Abstract B254: Extended target‐coverage by selective Chk1 inhibitors enhances pharmacodynamic inhibition of Chk1 signaling and antitumor activity in vivo

Loss of coordination between cell cycle checkpoints and DNA damage repair is a fundamental feature tumor cells rely on for unregulated growth and developing chemotherapeutic resistance. The protein kinase Checkpoint kinase 1 (Chk1) is a sentinel molecule essential for cell cycle arrest at the S and G2M checkpoints, as well as regulating homologous recombination DNA repair. In tumor cells exposed to chemotherapy, Chk1 inhibition overrides cell cycle arrest and DNA repair functions, effectively driving tumor cells into a state of mitotic catastrophe and, ultimately, cell death. We have previously reported in schedule‐dependence studies, using Chk1 inhibitors and irinotecan (CPT‐11), that oral administration of Chk1 inhibitors allows for multi‐day target‐coverage, and thus continuous inhibition of Chk1 for a finite period of time, which maximizes anti‐tumor efficacy. Here, we extend these studies and investigate the pharmacodynamic relationship to efficacy, as well as the specific biomarkers that are predictive of an anti‐tumor effect, when Chk1 inhibitors are administered on a multi‐day dosing schedule. Utilizing potent (IC50=24–27nM), selective, and orally bio‐available small molecule Chk1 inhibitors of which Chk1‐A and Chk1‐C are representative, we find only modest inhibition of the functional biomarker phospho‐cdc2, following a single dose of a Chk1 inhibitor.

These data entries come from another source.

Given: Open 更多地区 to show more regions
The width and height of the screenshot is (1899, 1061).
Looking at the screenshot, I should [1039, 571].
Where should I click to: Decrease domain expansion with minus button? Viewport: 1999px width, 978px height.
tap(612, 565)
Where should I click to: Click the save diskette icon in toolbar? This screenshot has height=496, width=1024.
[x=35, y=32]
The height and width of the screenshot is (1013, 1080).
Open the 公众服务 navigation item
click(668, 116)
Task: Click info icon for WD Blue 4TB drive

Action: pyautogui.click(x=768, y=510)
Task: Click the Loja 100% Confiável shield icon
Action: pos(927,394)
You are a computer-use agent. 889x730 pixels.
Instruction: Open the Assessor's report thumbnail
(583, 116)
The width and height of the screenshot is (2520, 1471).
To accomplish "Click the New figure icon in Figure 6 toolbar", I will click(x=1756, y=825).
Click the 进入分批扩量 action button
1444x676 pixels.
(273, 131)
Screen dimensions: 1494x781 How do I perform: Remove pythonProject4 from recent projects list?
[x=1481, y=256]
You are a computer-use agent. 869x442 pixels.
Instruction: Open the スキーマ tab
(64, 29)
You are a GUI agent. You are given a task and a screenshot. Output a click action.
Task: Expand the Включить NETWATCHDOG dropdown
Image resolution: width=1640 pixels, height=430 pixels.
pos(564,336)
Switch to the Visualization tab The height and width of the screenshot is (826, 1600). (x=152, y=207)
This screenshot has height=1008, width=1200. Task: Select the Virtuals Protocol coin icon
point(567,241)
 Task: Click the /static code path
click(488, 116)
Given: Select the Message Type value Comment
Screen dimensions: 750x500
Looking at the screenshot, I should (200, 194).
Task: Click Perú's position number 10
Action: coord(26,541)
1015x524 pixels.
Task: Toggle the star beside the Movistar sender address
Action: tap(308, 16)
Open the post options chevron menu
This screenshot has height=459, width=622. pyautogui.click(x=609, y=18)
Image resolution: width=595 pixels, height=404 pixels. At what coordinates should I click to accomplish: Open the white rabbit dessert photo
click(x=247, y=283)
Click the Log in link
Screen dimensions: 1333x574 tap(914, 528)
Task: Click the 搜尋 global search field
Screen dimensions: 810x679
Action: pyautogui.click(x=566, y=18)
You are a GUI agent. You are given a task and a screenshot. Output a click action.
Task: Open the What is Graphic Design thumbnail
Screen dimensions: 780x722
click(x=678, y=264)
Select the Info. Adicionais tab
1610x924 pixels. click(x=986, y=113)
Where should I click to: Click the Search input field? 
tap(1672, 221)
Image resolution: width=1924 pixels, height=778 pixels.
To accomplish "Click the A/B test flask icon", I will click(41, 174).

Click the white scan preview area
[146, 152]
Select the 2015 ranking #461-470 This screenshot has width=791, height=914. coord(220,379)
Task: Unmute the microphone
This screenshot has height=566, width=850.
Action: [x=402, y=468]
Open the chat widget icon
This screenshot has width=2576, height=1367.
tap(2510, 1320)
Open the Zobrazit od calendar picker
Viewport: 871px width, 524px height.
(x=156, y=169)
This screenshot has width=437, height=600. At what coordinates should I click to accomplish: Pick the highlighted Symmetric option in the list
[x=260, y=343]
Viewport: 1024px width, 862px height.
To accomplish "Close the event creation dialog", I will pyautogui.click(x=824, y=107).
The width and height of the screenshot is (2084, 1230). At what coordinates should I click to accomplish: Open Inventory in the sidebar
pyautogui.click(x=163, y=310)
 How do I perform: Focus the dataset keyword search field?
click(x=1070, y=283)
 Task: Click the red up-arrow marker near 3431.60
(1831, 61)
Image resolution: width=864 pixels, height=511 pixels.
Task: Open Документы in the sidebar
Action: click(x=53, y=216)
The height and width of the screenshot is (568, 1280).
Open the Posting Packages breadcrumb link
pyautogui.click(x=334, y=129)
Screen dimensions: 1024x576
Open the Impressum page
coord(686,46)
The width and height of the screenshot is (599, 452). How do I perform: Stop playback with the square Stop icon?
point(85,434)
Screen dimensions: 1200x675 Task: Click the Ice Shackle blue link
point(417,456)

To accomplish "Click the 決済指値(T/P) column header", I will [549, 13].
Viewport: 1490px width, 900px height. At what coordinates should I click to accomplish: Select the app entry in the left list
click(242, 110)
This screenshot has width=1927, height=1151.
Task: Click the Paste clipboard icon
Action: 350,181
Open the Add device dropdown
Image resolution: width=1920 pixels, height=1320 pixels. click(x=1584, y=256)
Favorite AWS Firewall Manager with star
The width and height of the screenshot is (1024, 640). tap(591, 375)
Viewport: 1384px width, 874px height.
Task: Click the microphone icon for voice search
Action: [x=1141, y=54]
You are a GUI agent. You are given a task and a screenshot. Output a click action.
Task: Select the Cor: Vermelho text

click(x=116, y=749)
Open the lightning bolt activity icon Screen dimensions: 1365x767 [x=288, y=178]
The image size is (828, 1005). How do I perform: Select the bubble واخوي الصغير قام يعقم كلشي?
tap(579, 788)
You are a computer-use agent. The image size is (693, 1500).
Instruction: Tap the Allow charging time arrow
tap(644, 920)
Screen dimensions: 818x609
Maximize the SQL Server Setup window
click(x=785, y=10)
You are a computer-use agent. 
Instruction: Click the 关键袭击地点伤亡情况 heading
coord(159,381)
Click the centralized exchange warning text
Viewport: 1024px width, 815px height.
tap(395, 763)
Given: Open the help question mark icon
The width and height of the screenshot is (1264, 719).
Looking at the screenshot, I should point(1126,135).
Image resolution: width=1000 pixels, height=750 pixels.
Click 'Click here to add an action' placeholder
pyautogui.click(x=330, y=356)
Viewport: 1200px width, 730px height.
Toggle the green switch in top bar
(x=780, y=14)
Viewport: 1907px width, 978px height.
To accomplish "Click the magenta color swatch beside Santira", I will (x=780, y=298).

Alternatively, on multi‐day Chk1 inhibitor dose schedules, we find dose‐related pharmacodynamic inhibition of Chk1 signaling that is maximized at doses where we see significant tumor growth inhibition in efficacy experiments. Furthermore, multi‐day dosing of Chk1 inhibitors induces marked inhibition of phospho‐cdc2 and Rad51 protein levels, suggesting tumoricidal activity related to Chk1 inhibition is due to both checkpoint override and impairment of DNA damage repair. In human tumor xenografts administered combination therapy with gemcitabine, an orally‐delivered Chk1 inhibitor dosed on a multi‐day schedule shows superior efficacy over an IV administered compound. Taken together, our findings show a clear correlative relationship between pharmacodynamic target inhibition and anti‐tumor activity that is exclusively achieved on multi‐day dose schedules. These results demonstrate the need for prolonged Chk1 inhibition to provide robust pharmacodynamic inhibition and maximal anti‐tumor efficacy. Citation Information: Mol Cancer Ther 2009;8(12 Suppl):B254.